Anyway, this is not totally a Free-Range issue, but it does have a certain resonance because once again – this time with pets instead of children – we are imagining that there’s no way they could possibly just adjust to life as it comes at ’em.  No, they need pampering, preparation, and of course products.

So much for rolling with the punches.

Even the very species known for rolling.   – Lenore

 

Babyproofing Hysteria

Each week I get an email blast called “Connect with Kids” that veers between helpful and crazy-making. Today it’s the latter. (http://www.connectwithkids.com/tipsheet/2009/430_mar25/thisweek/090325_house.shtml)

In a little article about babyproofing, it quotes an “expert” who casts her eyes around a new parent’s home and, “immediately spots something she doesn’t like in the kitchen. Plastic trash bags.”

Continues the blog: “‘You think these are great for your trash cans, well, they are, but it’s terrible for your baby,’ she explains. ‘Children love plastic. For some reason, they are drawn to it. They will eat it, and they will suffocate.'”

Excuse me, but children are not drawn to eating plastic bags. This expert has confused children with turtles (who may or may not confuse plastic bags with jelly fish).

The threat to children from plastic bags happens when a bag falls onto them and they are too young to be able to pull it off, or even to lift their heads to catch a breath. Very young. The other threat is when children fall asleep against a plastic bag and, again, their neck muscles are too young and weak for them to turn their heads to breathe. Here’s a report on just that from the Consumer Product Safety Commission: http://www.cpsc.gov/CPSCPUB/PUBS/5064.html Also note that 90% of the kids who die are under age 1. They are not eating bags. They are accidentally smothered.

Of course, any parents reading this babyproofer’s advice may well think that now they must banish that staple, the plastic garbage bag, from their kitchens. I know, I know — plastic garbage bags are bad for the environment. What I’m talking about, though, is how blithely parents are expected to upturn their lives in the interests of preventing an exceedingly, excessively, outrageously unlikely danger.

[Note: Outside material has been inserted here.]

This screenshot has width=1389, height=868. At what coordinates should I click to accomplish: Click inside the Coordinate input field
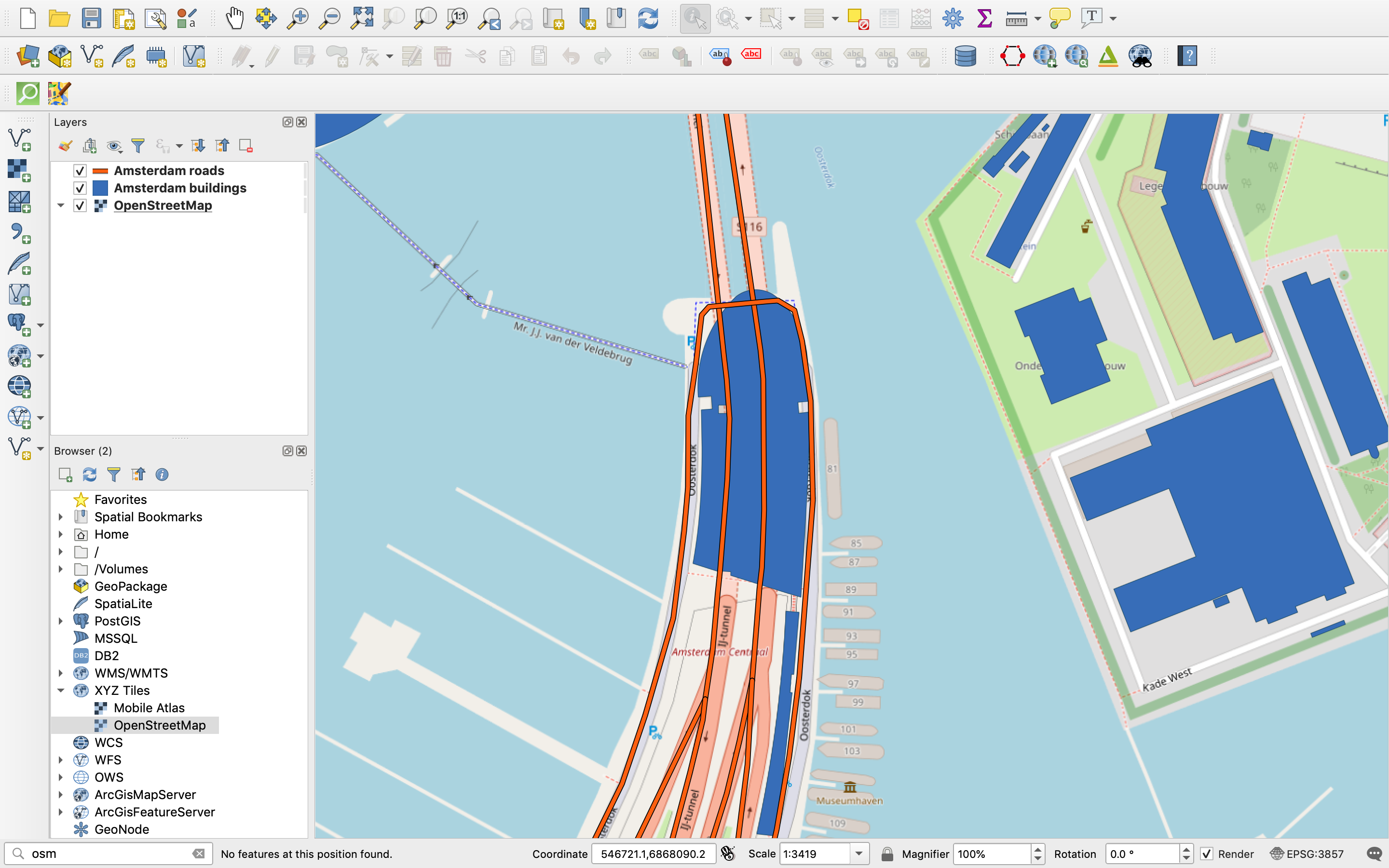pyautogui.click(x=653, y=854)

If we acted that way with grown-up dangers we’d be wearing helmets at work (a plant could fall off the file cabinet!) and drinking that awful office coffee from our hands (because plastic cups contain hardeners, paper has been chemically treated, mugs may leach glaze and bottles could shatter). (The coffee is awful just because it always is.)

At some point we have to say to ourselves there is only so much we can worry about. And I say this as a bona fide worrier — ask my kids.

So yes, by all means, do try to keep your child safe. Ask a babyproofer’s advice, if you’d like. Nothing wrong with that. But also try to keep danger in perspective: The average American home is not a death trap.